A blog about politics.

Today in Iraq

This is a really important piece in the Washington Post today about the success of the U.S. military--and Sunni tribal--effort against Al Qaeda in Iraq. One key metric, found in a memo sent by Riyadh al-Ogaidi, said to be an AQI leader:

Ogaidi said the total number of al-Qaeda in Iraq members across the country has plummeted from about 12,000 in June 2007 to about 3,500 today.

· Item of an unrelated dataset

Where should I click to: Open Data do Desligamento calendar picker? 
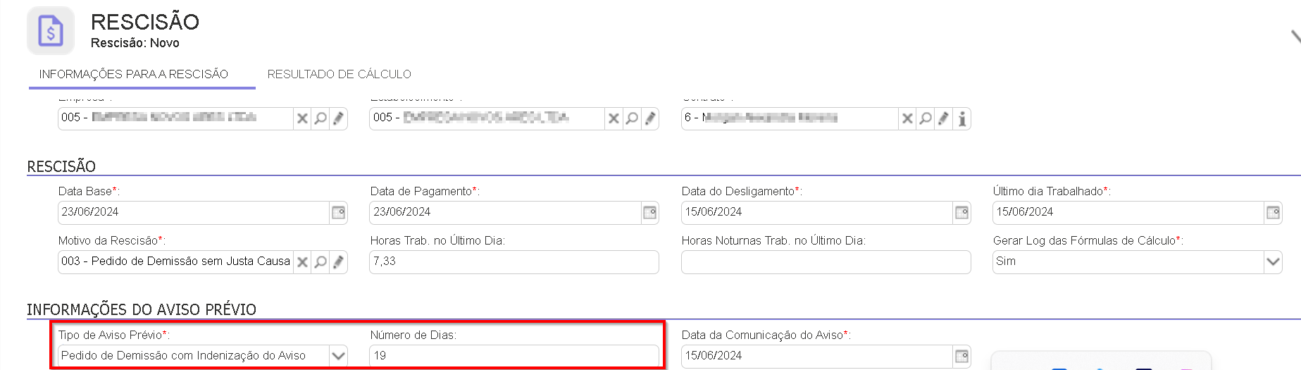click(962, 212)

Which raises the musical question: Why do we need 150,000 plus U.S. troops hunting down 3500 terrorists, especially since the Sunni Awakening Councils in Anbar and elsewhere are perfectly willing and able to do the mop up work themselves? Answer: We don't. We do, however, need that many troops if we want to (a) police the growing dispute between the Awakening Councils and the Shi'ite central government (and I use the term government loosely) and (b) act as a buffer between the independence- and Kirkuk-seeking Kurds and the Iraqi Arabs and (c) try to referee the Shi'ite internecine fighting in the south.

Which raises another question: Isn't our presence enabling the Iraqis to postpone the hard bargaining that will resolve all three of those civil disputes? This is the argument Hillary Clinton or Barack Obama will have to make against John McCain in the general election: Yes, we should keep a few (special ops) troops around to help go after the terrorists, but the Iraqi civil war won't be resolved--if, indeed, it is able to be resolved at all--until the U.S.military buffer is removed. And furthermore: Shouldn't we be placing more emphasis--and more troops--on the battle against the real Al Qaeda on the Afghanistan/Pakistan border?